How is it possible not to categorize at some point? If you give no meaning to the term pluralism (which is itself a category), then I would say reductionism is really the endless deconstruction of ideas (that you are exhibiting). Again, you avoid some of my earlier remarks on this account.

Quote:
Originally Posted by horn View Post
did you miss the bit where i asked you to define what they meant?
You haven't exhibited any attempt to give meaning to my statements with your destructive tendency.
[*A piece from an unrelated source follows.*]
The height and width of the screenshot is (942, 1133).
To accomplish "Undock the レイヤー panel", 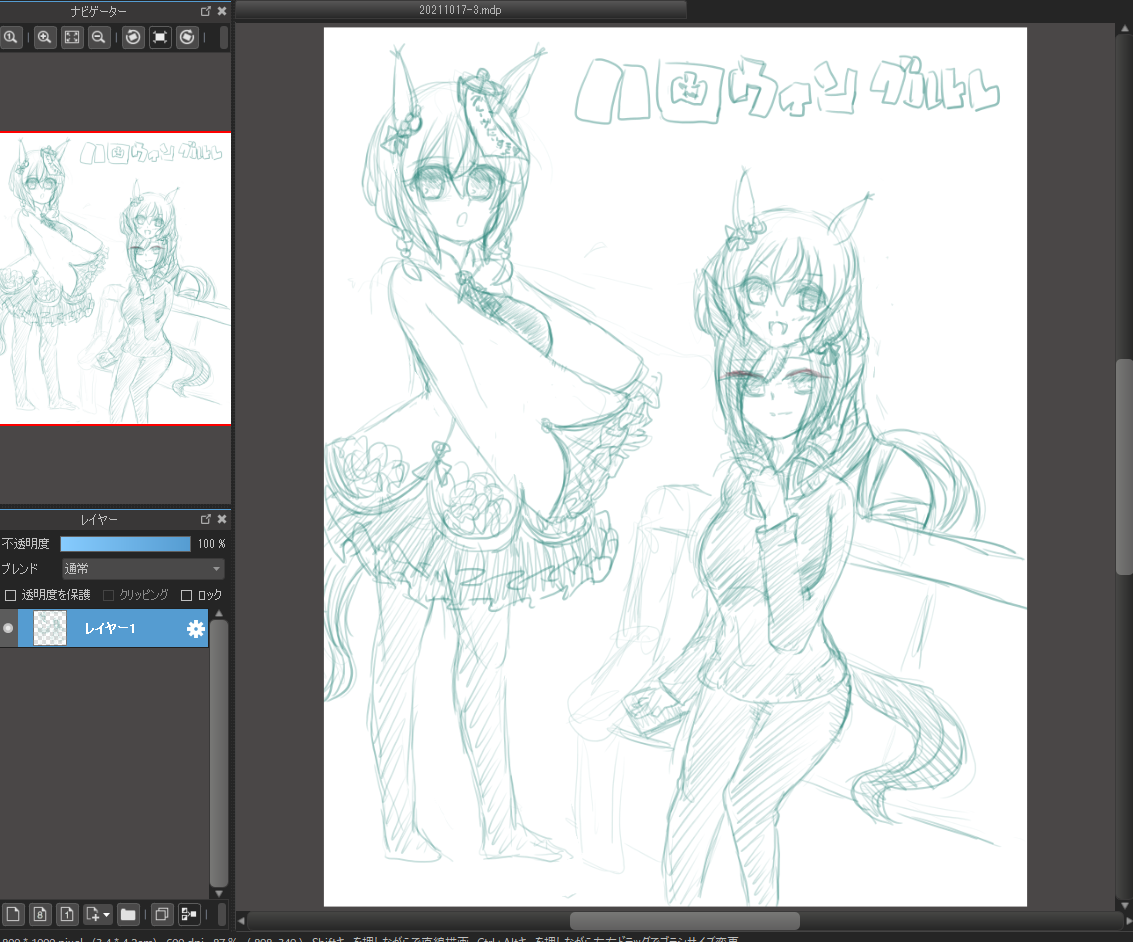I will pos(206,520).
Meaning is essentially a subjective idea. I'm in the middle of trying to 'define' it, can you not see? I would suggest, rather than nit-picking points and stretching out this thread too long, you synthesize a response into a complete paragraph. (To meet me halfway here). That's how people begin to understand things.

Quote:
Originally Posted by horn View Post
Please can you use one of the earlier listed phenomena to help explain via example what it is you mean. If i may pick one off the list, i would rather quantum mechanics.
If you were at all familiar with quantum mechanics, you would know about its subjective nature given that light behaves as both a wave and a particle. That duality (I like to call it a paradox) is at the physical limits for advancement in science, so probability is used (as 4D-thinking) to bridge this gap in describing nature. (This is also relevantly adopted by meteorologists who are coming to terms with chaos theory in weather predictions). When we go beyond this paradox, we get into purely theoretical grounds. You might escape this paradox by invoking super-strings and a many-worlds hypothesis (so to be physically "objective"), but I would say that that's an infinite reduction in itself, where as my hypothesis is more of a regression. What makes your reduction any better than my more-so regressive approach? Looking in retrospect (at history), we see that our understanding has come from a combination of both these techniques.

Last edited by Prover; 28 Jul 2008 at 17:41.